### WHAT YOU SHOULD DO
Could you print, exactly and without pictures, only the lines from the one with "Viewport: 1446px width, 422px height." through the end of the records below?

#####

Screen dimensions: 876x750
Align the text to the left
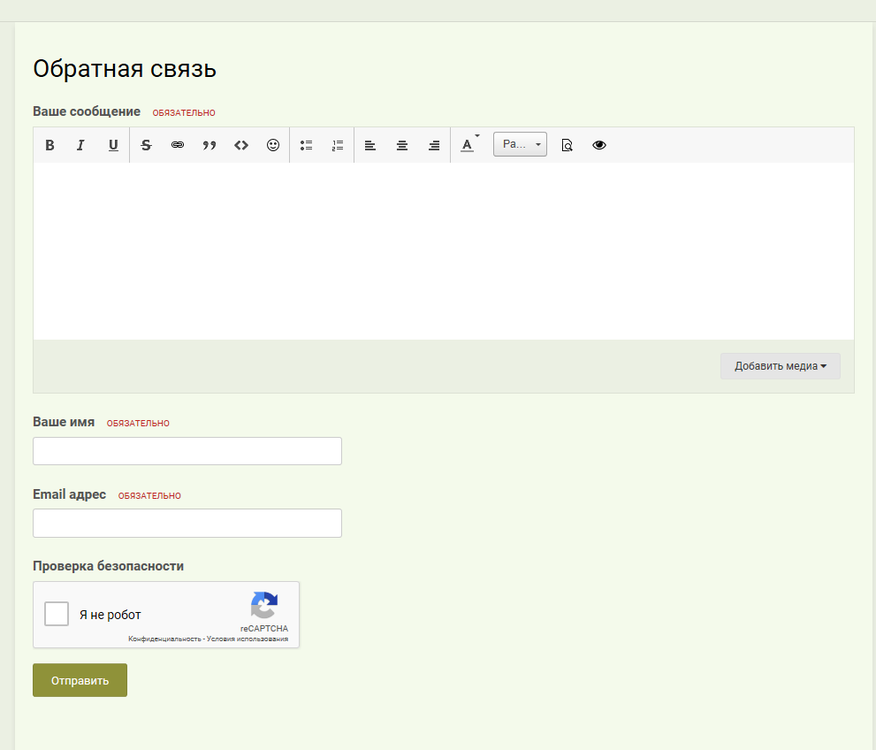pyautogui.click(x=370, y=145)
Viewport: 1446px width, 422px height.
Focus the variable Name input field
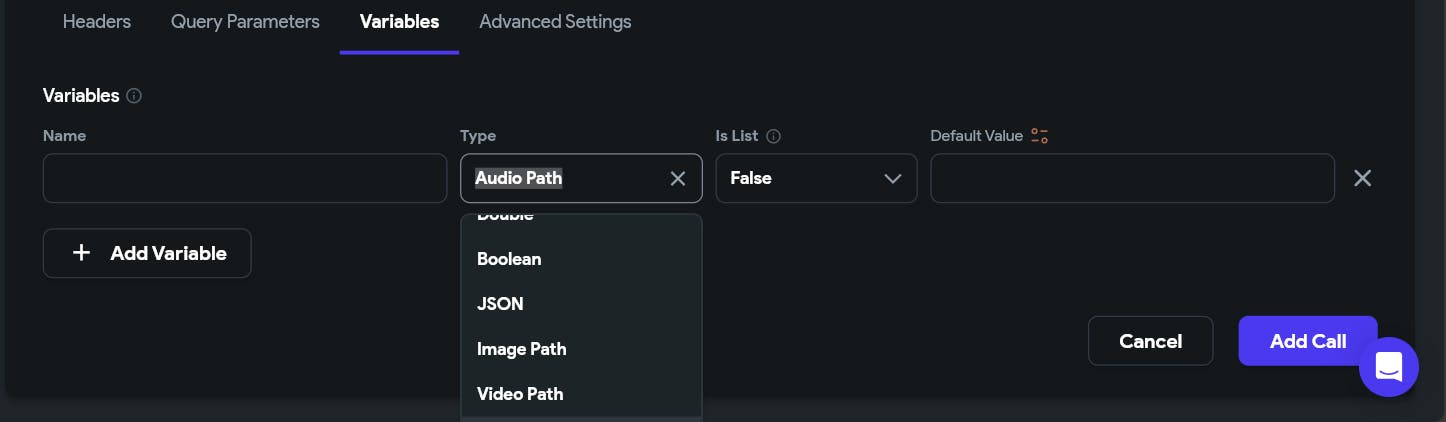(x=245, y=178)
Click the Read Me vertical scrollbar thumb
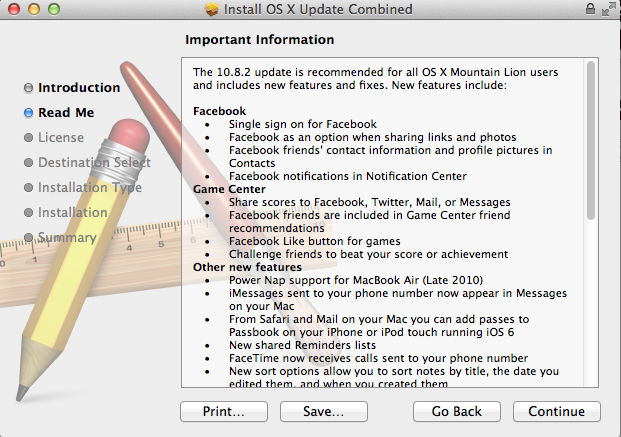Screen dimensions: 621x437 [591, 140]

#####

### SOLUTION TO THIS EXERCISE
Viewport: 1446px width, 422px height.
Focus the variable Name input field
(x=245, y=178)
Click the Read Me vertical scrollbar thumb
Screen dimensions: 621x437 [591, 140]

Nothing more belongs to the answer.